The deployed stack exposes an OpenAI-compatible API through a Kubernetes service, enabling drop-in replacement for applications currently calling OpenAI or Azure OpenAI endpoints. Existing codebases require only endpoint URL changes to migrate from cloud APIs to self-hosted inference.

Infrastructure requirements shape deployment decisions

vLLM's memory efficiency enables larger models on smaller GPU configurations, but hardware selection still determines performance characteristics. Understanding the relationship between model size, GPU memory, and throughput informs procurement decisions.

GPU memory constrains maximum model size and concurrent batch capacity. A 70B parameter model in FP16 requires 140GB just for weights, necessitating multi-GPU tensor parallelism on any current hardware. The same model in INT4 quantization fits in 35GB, deployable on a single A100 80GB or H100 with substantial headroom for KV cache. Memory bandwidth often limits throughput more than raw compute, making HBM3-equipped GPUs disproportionately effective.

Tensor parallelism splits model layers across multiple GPUs within a node, essential for models exceeding single-GPU memory. vLLM supports tensor parallel degrees matching GPU count, automatically sharding attention and feed-forward layers. An 8-GPU node running tensor parallelism of 8 serves a 405B parameter model that would otherwise require multiple nodes with slower pipeline parallelism.

Network fabric becomes critical for multi-node deployments. Pipeline parallelism across nodes requires low-latency, high-bandwidth interconnects between stages. InfiniBand or RoCE networks with 200-400Gbps bandwidth support efficient multi-node serving, while standard Ethernet introduces latency that degrades time-to-first-token substantially.

Storage throughput impacts cold start performance when loading model weights. A 70B model in FP16 requires transferring 140GB from storage to GPU memory before serving first requests. NVMe storage delivering 7GB/s loads the model in 20 seconds; network-attached storage at 500MB/s takes 5 minutes. Production systems either maintain warm standby instances or implement model caching strategies to minimize cold start impact.

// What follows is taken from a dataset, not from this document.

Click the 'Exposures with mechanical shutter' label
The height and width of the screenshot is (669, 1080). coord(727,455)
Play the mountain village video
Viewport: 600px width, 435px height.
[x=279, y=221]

Introl helps organizations design vLLM infrastructure across our global coverage area, matching hardware configurations to workload requirements while optimizing for cost efficiency.¹¹ Our engineers have deployed inference infrastructure serving billions of requests monthly, understanding the nuances that separate functional deployments from highly optimized systems.

Comparing vLLM against alternatives

The inference serving ecosystem offers multiple frameworks, each with distinct strengths. Selecting the right tool requires matching framework capabilities to workload characteristics.

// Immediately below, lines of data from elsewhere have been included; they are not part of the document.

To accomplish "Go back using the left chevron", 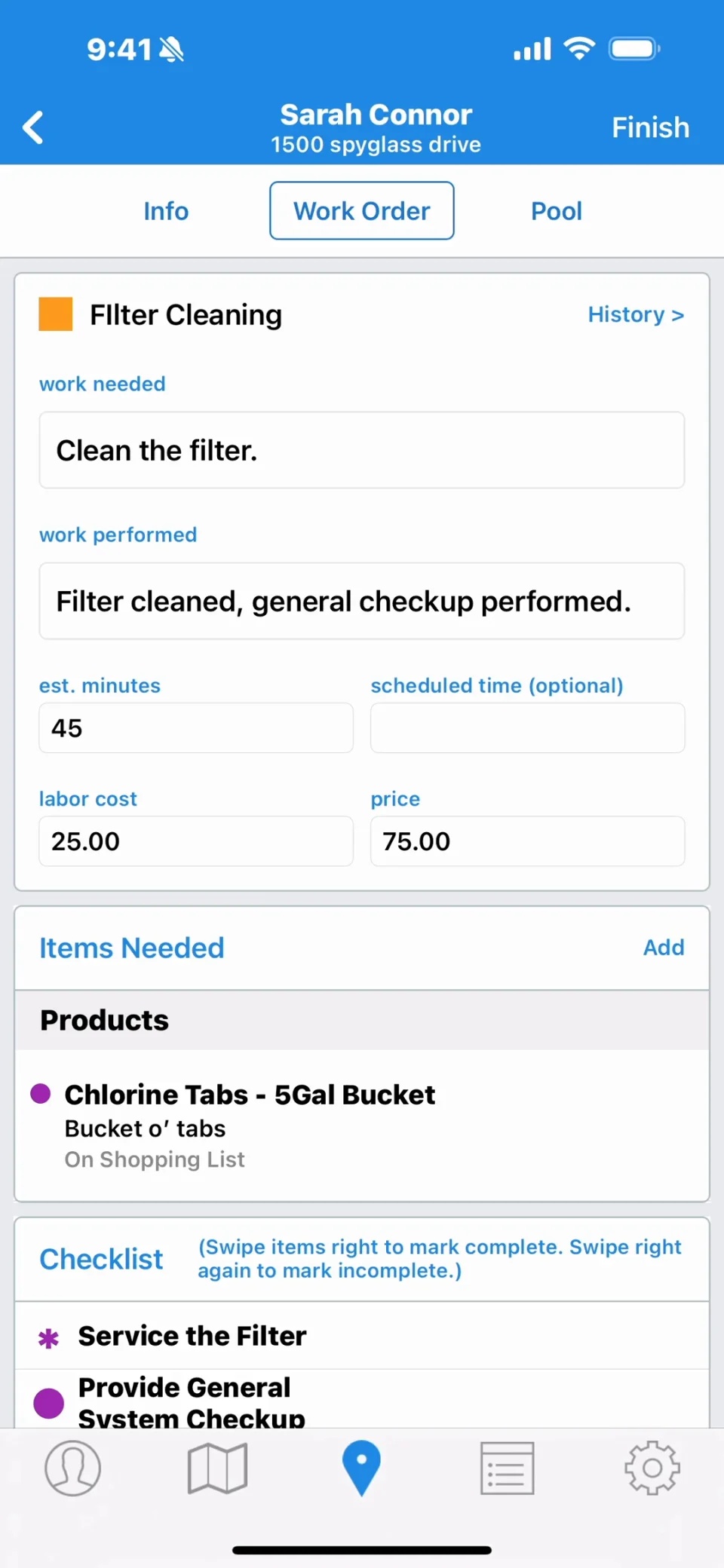I will point(33,127).
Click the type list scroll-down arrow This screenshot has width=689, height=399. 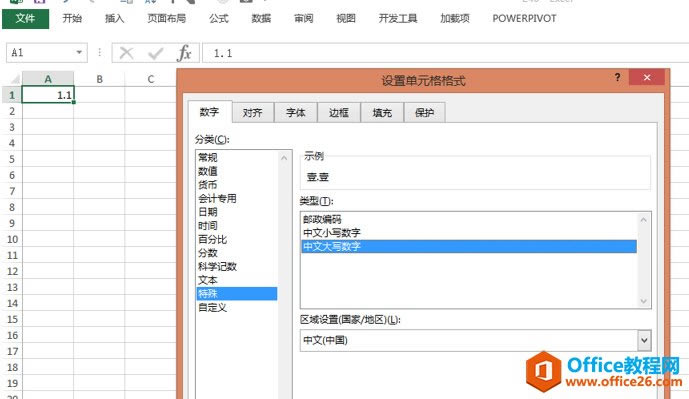tap(644, 301)
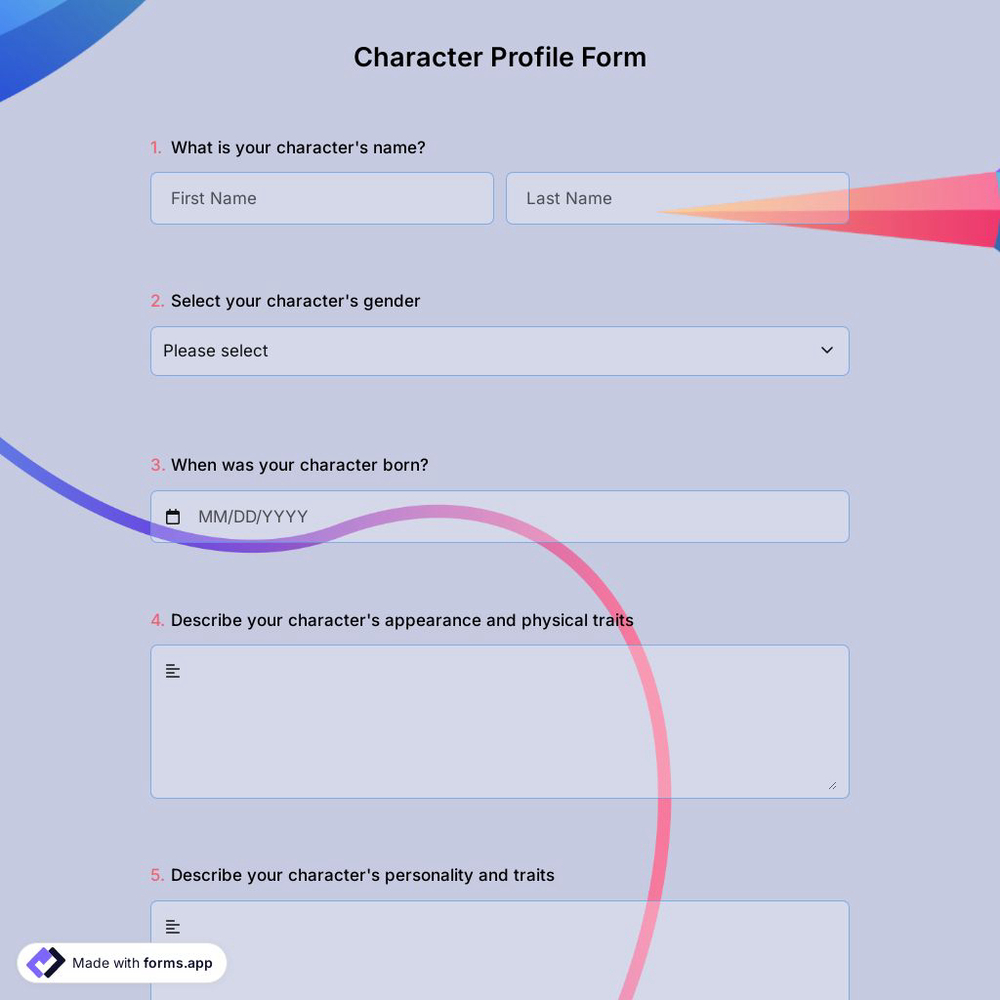Click the text alignment icon in appearance textarea
Image resolution: width=1000 pixels, height=1000 pixels.
tap(172, 670)
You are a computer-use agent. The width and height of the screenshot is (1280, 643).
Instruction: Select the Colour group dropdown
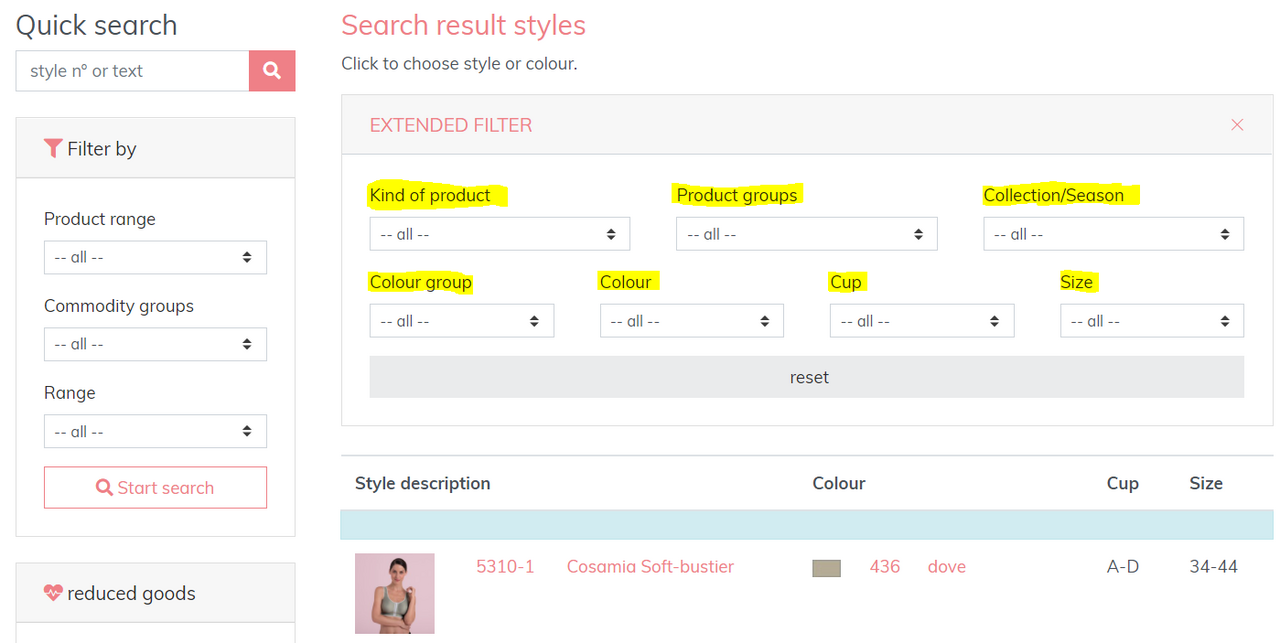tap(461, 321)
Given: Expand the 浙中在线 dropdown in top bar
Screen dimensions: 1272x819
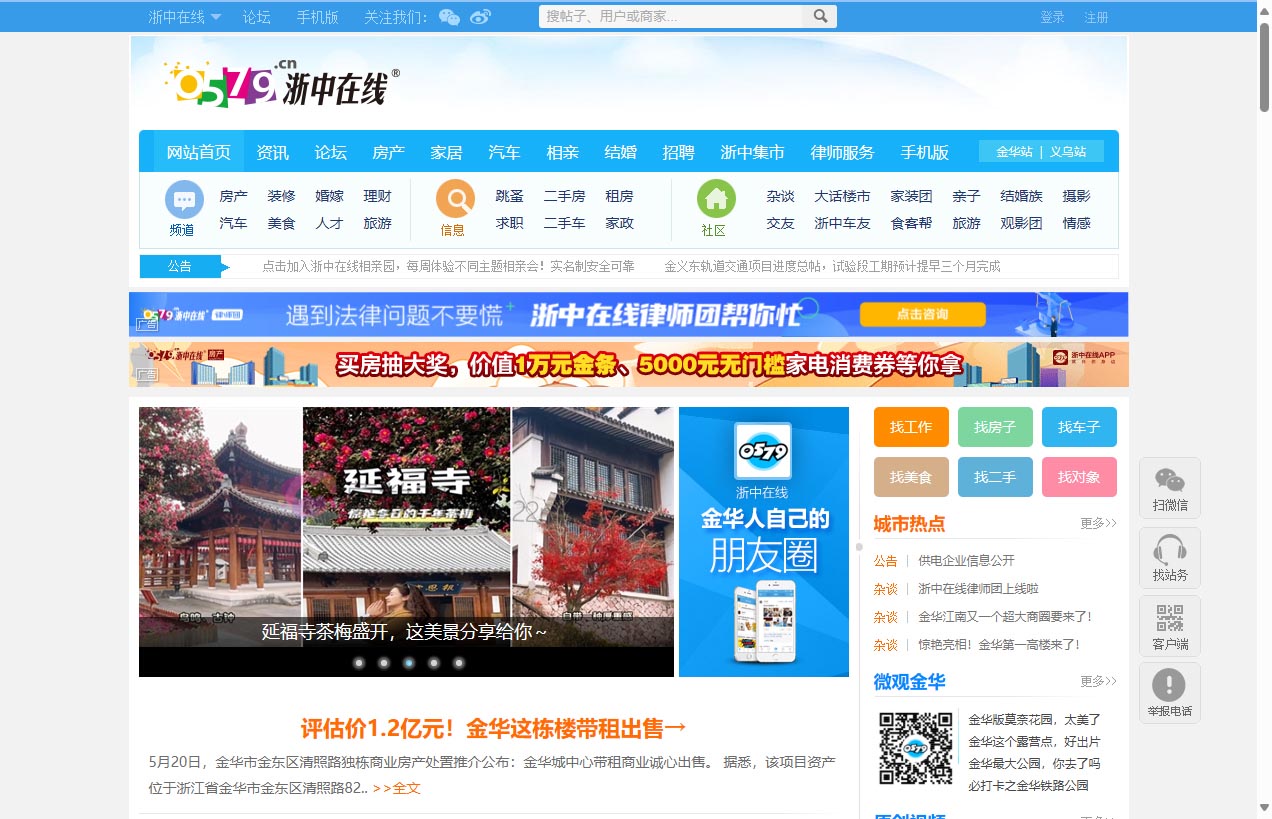Looking at the screenshot, I should coord(215,17).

TensorRT-LLM delivers maximum performance on NVIDIA hardware through aggressive kernel optimization and graph compilation. Benchmarks show TensorRT-LLM achieving 10,000+ output tokens per second on H100 with FP8 quantization, with time-to-first-token around 100ms.¹² The tradeoff: complex setup requiring checkpoint conversion, engine building, and extensive configuration across TensorRT-LLM, tensorrtllm_backend, and Triton Inference Server. Organizations with dedicated ML infrastructure teams and stable model deployments benefit most.

Hugging Face TGI provides familiar integration for teams already using the Hugging Face ecosystem. Setup simplicity and tight model hub integration accelerate initial deployment. Performance trails vLLM by 15-30% in most benchmarks, acceptable for workloads where development velocity matters more than serving costs.¹³

Ollama simplifies local development and single-user deployment through extreme ease of use. A single command downloads and runs models. Production deployments at scale reveal limitations: benchmarks show 41 TPS versus vLLM's 793 TPS at equivalent configurations.¹⁴ Ollama excels for development environments and personal use but struggles with production traffic.

LMDeploy matches TensorRT-LLM performance with somewhat simpler setup, particularly strong for multi-modal models. Limited model architecture support compared to vLLM restricts applicability for organizations running diverse model portfolios.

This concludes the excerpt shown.